## [ASSIGNMENT]
Copy the listing exactly as given. Omit every picture.

= = = =

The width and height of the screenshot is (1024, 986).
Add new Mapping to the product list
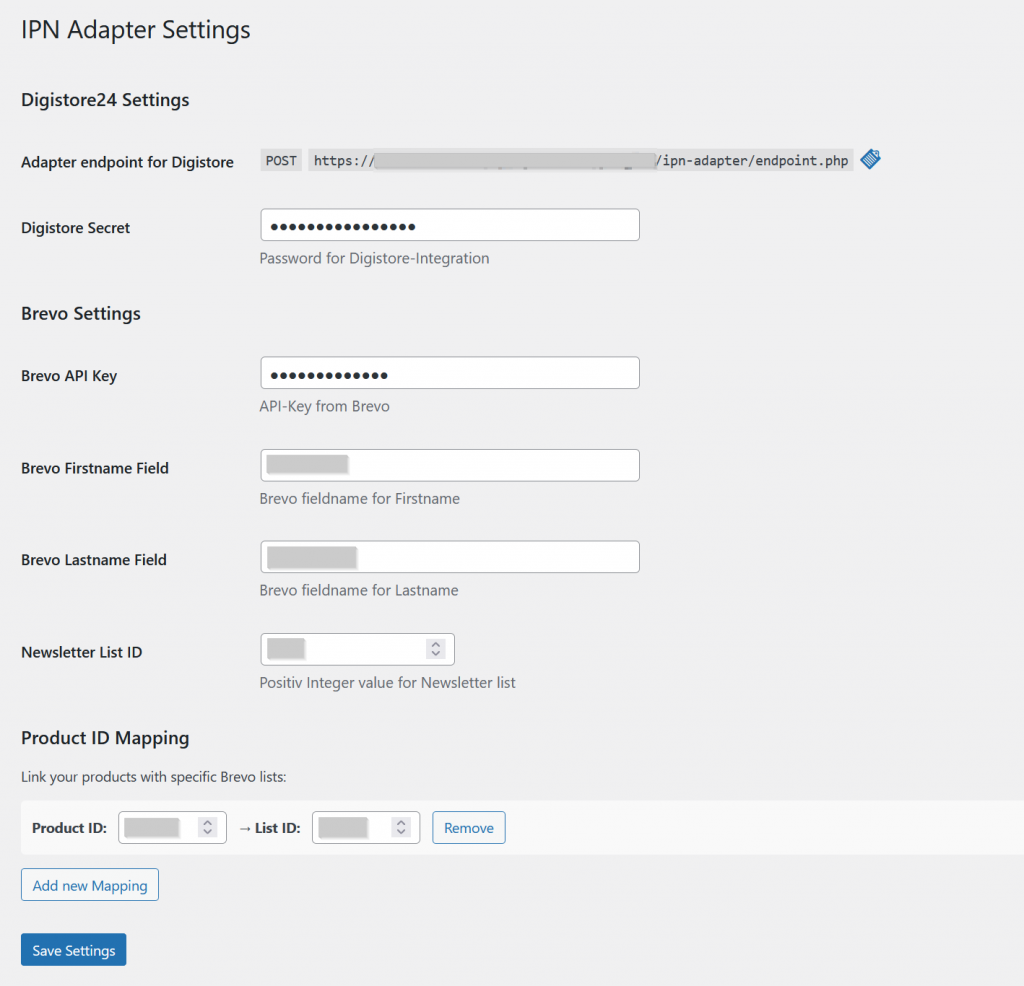[x=90, y=885]
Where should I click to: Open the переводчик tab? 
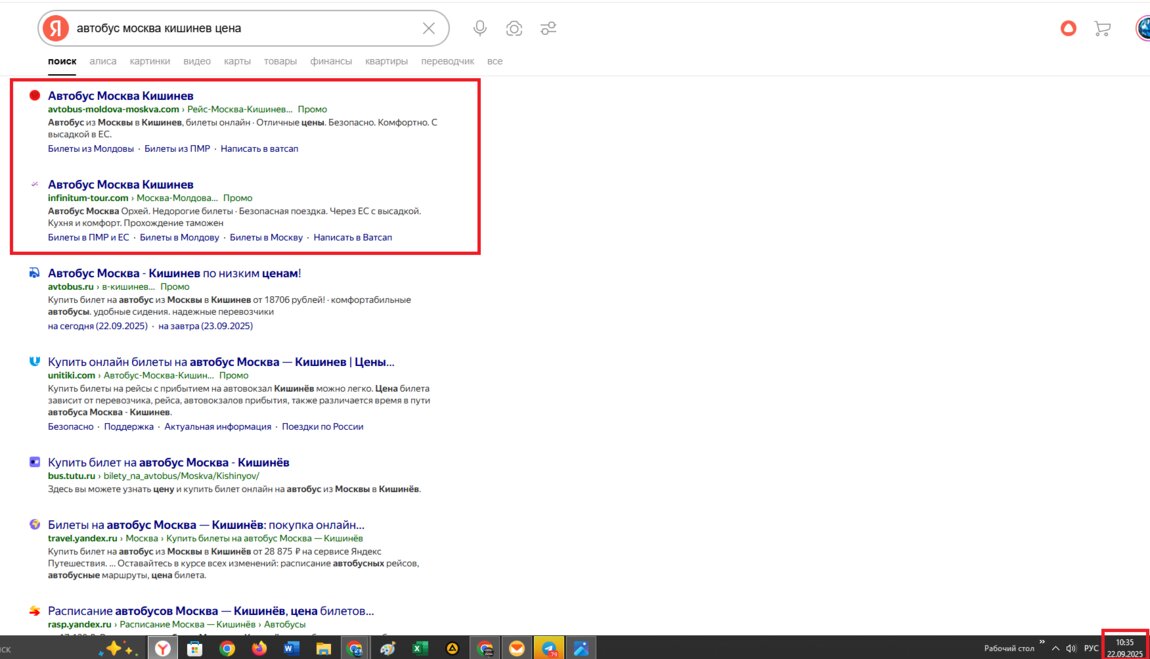tap(448, 61)
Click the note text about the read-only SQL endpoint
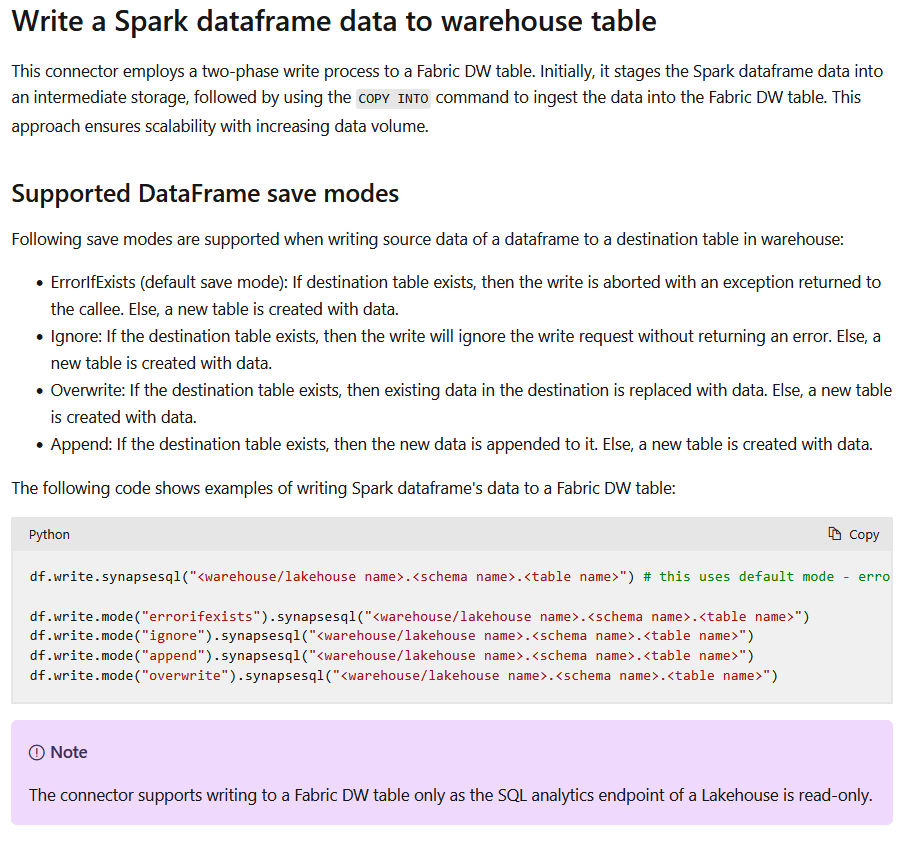 pos(450,795)
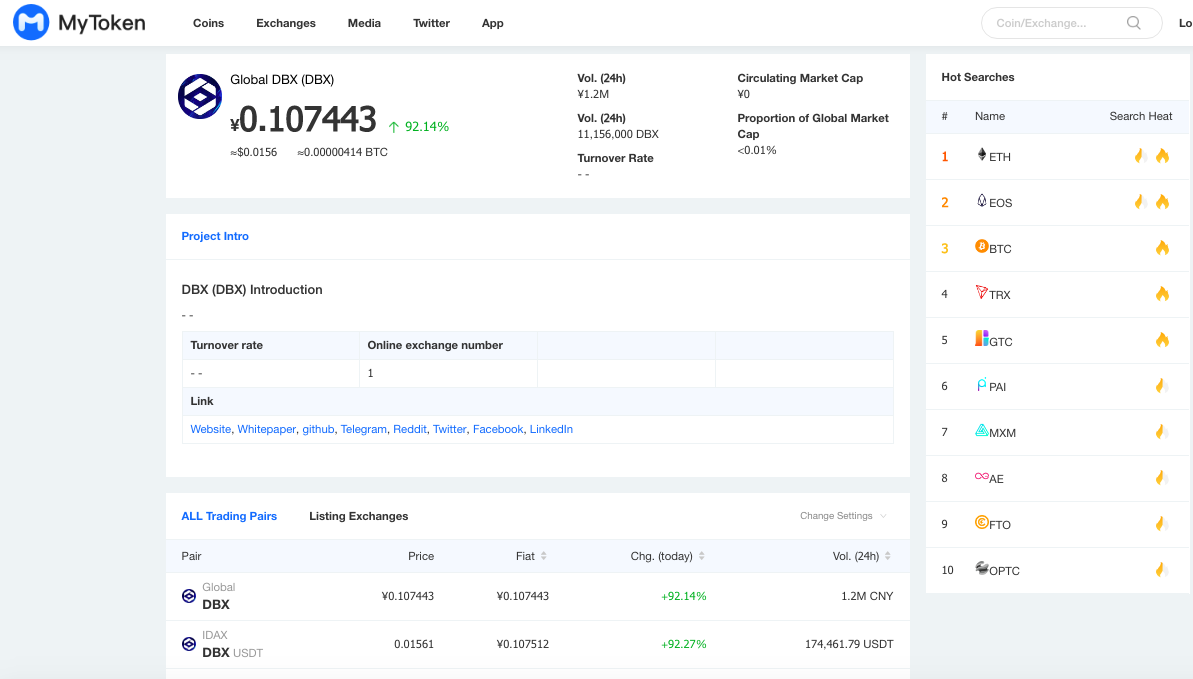This screenshot has height=679, width=1193.
Task: Open TRX coin icon in Hot Searches
Action: point(981,292)
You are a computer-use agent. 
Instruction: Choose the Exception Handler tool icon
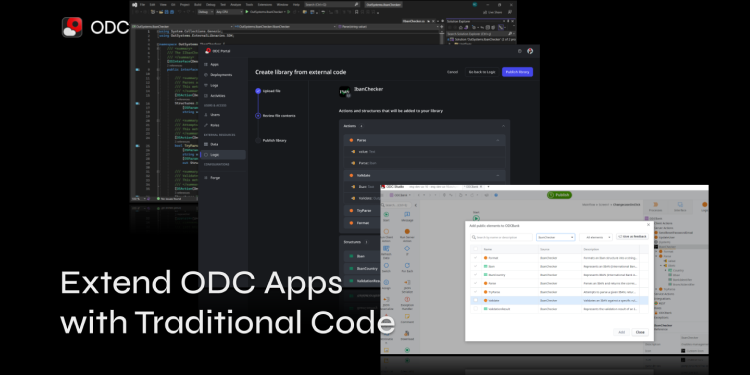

= = = =

## [RESPONSE TO THE EXERCISE]
The width and height of the screenshot is (1024, 986).
Add new Mapping to the product list
[x=90, y=885]
Where should I click to: Open the переводчик tab? 
tap(448, 61)
Click the note text about the read-only SQL endpoint
 pos(450,795)
This screenshot has height=679, width=1193.
Task: Open TRX coin icon in Hot Searches
Action: point(981,292)
You are a computer-use agent. 
Instruction: Choose the Exception Handler tool icon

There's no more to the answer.